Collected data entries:
Start of Block
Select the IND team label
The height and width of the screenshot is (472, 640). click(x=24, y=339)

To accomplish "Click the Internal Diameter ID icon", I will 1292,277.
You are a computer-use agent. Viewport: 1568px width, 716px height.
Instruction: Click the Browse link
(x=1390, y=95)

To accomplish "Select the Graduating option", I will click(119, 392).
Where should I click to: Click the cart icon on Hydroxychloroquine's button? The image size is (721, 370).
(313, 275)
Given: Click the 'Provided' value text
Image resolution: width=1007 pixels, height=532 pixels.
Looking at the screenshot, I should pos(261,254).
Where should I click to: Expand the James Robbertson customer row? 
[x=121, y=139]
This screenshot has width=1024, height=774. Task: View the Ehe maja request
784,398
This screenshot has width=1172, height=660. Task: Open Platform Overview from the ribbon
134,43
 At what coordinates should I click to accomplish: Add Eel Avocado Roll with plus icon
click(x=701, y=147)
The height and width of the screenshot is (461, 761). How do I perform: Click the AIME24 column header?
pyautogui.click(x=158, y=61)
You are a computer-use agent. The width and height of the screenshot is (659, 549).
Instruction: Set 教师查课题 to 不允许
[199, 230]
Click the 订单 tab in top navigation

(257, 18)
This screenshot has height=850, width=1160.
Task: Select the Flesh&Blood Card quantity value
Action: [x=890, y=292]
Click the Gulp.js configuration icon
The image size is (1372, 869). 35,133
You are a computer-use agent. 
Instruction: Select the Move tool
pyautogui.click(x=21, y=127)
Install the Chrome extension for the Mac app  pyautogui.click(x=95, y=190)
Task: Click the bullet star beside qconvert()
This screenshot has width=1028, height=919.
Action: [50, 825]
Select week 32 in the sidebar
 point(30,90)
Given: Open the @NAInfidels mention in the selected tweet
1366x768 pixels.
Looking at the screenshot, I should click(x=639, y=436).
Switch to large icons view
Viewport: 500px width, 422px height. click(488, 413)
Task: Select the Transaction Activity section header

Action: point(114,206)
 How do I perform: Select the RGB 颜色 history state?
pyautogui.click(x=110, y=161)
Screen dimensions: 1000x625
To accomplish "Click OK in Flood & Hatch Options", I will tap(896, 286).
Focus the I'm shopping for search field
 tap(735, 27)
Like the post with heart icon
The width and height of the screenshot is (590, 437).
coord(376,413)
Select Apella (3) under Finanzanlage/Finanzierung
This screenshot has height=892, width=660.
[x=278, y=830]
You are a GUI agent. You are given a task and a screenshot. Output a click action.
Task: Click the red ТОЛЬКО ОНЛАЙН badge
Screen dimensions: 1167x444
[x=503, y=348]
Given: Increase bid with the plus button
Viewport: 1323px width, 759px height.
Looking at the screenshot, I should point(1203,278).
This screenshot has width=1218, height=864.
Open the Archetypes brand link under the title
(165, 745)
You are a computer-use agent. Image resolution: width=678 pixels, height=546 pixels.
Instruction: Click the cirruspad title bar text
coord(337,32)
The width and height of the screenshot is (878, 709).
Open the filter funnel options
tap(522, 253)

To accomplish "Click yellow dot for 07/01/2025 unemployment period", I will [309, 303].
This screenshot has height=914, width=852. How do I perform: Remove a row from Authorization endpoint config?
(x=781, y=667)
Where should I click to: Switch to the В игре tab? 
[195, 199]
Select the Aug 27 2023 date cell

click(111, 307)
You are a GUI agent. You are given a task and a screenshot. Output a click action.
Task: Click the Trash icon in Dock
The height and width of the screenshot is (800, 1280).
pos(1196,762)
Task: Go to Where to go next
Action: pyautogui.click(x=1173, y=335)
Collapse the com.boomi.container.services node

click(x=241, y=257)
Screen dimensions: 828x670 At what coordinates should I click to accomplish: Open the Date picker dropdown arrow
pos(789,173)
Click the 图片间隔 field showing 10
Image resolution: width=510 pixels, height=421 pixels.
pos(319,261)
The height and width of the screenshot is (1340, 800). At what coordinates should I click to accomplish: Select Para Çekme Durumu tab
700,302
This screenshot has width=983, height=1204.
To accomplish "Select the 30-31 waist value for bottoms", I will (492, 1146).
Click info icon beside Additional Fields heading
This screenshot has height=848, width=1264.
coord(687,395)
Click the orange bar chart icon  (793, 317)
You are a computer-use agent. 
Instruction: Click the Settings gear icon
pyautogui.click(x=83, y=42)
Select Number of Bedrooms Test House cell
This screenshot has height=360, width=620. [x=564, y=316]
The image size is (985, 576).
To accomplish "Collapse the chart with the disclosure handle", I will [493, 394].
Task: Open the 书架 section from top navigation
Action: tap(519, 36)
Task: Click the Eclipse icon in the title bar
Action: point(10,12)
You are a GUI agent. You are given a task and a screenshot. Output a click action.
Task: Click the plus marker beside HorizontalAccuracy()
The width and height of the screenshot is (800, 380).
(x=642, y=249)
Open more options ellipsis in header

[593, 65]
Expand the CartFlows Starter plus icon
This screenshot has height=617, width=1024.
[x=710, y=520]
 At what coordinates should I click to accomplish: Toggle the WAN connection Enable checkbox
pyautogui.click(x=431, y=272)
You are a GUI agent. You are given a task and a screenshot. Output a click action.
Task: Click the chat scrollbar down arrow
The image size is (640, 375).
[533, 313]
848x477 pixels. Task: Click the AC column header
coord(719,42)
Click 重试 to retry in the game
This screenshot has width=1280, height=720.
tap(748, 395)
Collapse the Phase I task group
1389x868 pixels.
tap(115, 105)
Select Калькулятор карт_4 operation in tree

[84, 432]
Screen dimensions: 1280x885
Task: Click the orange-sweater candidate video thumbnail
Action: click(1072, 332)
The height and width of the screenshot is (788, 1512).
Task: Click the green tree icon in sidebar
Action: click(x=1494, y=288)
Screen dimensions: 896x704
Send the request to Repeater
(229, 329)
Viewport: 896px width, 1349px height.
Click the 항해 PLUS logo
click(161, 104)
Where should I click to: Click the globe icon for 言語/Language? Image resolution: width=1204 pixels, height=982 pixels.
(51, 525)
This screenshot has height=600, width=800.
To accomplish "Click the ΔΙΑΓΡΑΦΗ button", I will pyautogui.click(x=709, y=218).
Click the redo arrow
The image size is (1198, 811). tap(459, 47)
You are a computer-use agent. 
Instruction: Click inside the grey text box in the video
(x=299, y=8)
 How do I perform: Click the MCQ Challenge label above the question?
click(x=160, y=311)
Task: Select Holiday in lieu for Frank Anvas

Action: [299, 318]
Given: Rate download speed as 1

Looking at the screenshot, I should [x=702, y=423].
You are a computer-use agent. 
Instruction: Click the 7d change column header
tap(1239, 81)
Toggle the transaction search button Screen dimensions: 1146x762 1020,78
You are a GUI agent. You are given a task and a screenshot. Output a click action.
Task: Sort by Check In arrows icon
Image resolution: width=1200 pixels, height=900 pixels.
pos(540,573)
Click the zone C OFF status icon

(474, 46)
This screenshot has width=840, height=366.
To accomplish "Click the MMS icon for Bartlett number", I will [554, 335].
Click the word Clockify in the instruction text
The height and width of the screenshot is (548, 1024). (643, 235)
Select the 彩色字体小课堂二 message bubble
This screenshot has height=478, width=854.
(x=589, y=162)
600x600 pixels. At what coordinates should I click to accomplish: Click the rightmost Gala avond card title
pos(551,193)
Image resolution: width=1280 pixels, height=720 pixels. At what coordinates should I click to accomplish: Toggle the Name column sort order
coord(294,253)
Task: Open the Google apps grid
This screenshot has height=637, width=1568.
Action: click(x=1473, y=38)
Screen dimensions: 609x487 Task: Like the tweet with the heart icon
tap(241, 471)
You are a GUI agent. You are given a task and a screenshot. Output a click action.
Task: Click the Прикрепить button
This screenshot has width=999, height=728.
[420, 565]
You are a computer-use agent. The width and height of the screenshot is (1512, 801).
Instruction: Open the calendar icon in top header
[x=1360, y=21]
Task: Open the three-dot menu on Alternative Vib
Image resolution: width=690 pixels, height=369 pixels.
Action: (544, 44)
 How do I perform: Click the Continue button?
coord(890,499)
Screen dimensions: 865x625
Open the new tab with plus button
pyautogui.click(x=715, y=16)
End of Block
§ WHAT YOU ARE ASKED TO DO: Take the lines above from the first through the one containing "is (659, 549)." and reproduce them exactly; include nothing else.

§ TASK RESPONSE:
Select the IND team label
The height and width of the screenshot is (472, 640). click(x=24, y=339)

To accomplish "Click the Internal Diameter ID icon", I will 1292,277.
You are a computer-use agent. Viewport: 1568px width, 716px height.
Instruction: Click the Browse link
(x=1390, y=95)

To accomplish "Select the Graduating option", I will click(119, 392).
Where should I click to: Click the cart icon on Hydroxychloroquine's button? The image size is (721, 370).
(313, 275)
Given: Click the 'Provided' value text
Image resolution: width=1007 pixels, height=532 pixels.
Looking at the screenshot, I should pos(261,254).
Where should I click to: Expand the James Robbertson customer row? 
[x=121, y=139]
This screenshot has width=1024, height=774. Task: View the Ehe maja request
784,398
This screenshot has width=1172, height=660. Task: Open Platform Overview from the ribbon
134,43
 At what coordinates should I click to accomplish: Add Eel Avocado Roll with plus icon
click(x=701, y=147)
The height and width of the screenshot is (461, 761). How do I perform: Click the AIME24 column header?
pyautogui.click(x=158, y=61)
You are a computer-use agent. The width and height of the screenshot is (659, 549).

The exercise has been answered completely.